**Data for processing**
- Opening Delimiter -

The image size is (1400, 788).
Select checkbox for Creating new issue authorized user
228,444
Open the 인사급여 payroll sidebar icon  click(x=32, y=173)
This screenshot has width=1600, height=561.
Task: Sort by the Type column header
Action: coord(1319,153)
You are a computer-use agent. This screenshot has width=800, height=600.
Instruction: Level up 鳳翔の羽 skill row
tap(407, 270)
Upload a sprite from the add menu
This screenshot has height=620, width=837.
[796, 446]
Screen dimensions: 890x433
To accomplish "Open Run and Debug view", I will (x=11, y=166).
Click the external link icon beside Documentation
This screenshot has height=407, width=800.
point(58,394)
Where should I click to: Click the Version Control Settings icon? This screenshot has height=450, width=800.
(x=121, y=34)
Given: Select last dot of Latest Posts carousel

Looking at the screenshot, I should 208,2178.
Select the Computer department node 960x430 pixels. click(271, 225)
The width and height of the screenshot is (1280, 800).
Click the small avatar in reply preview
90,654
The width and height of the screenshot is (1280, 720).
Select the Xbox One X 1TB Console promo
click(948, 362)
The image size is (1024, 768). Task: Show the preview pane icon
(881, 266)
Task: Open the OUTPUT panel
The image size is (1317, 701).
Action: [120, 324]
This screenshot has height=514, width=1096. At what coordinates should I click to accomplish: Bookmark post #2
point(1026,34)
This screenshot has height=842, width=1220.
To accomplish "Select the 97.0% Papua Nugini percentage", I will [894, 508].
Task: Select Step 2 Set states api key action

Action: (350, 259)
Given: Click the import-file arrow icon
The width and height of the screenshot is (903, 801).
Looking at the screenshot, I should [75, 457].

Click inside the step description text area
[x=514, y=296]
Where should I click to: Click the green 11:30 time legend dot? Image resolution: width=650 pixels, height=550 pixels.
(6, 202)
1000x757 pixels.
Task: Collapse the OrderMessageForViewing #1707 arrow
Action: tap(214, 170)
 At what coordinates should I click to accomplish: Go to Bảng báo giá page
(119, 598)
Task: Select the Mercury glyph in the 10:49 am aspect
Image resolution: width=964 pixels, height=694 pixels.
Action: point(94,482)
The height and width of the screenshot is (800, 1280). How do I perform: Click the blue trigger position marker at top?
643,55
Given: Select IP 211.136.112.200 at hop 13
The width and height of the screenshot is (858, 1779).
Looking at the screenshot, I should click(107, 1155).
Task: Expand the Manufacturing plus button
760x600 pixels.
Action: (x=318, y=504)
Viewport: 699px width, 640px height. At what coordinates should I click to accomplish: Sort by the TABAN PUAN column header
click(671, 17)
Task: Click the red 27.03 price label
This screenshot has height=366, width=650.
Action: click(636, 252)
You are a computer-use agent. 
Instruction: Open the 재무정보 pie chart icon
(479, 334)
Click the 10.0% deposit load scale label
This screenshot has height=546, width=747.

- Closing Delimiter -

**Directions**
Take the lines from the first line of the listing to the line containing "The width and height of the screenshot is (1280, 720).". Please print them exactly, ends included, with nothing else.

**Reply to the task**
The image size is (1400, 788).
Select checkbox for Creating new issue authorized user
228,444
Open the 인사급여 payroll sidebar icon  click(x=32, y=173)
This screenshot has width=1600, height=561.
Task: Sort by the Type column header
Action: coord(1319,153)
You are a computer-use agent. This screenshot has width=800, height=600.
Instruction: Level up 鳳翔の羽 skill row
tap(407, 270)
Upload a sprite from the add menu
This screenshot has height=620, width=837.
[796, 446]
Screen dimensions: 890x433
To accomplish "Open Run and Debug view", I will (x=11, y=166).
Click the external link icon beside Documentation
This screenshot has height=407, width=800.
point(58,394)
Where should I click to: Click the Version Control Settings icon? This screenshot has height=450, width=800.
(x=121, y=34)
Given: Select last dot of Latest Posts carousel

Looking at the screenshot, I should 208,2178.
Select the Computer department node 960x430 pixels. click(271, 225)
The width and height of the screenshot is (1280, 800).
Click the small avatar in reply preview
90,654
The width and height of the screenshot is (1280, 720).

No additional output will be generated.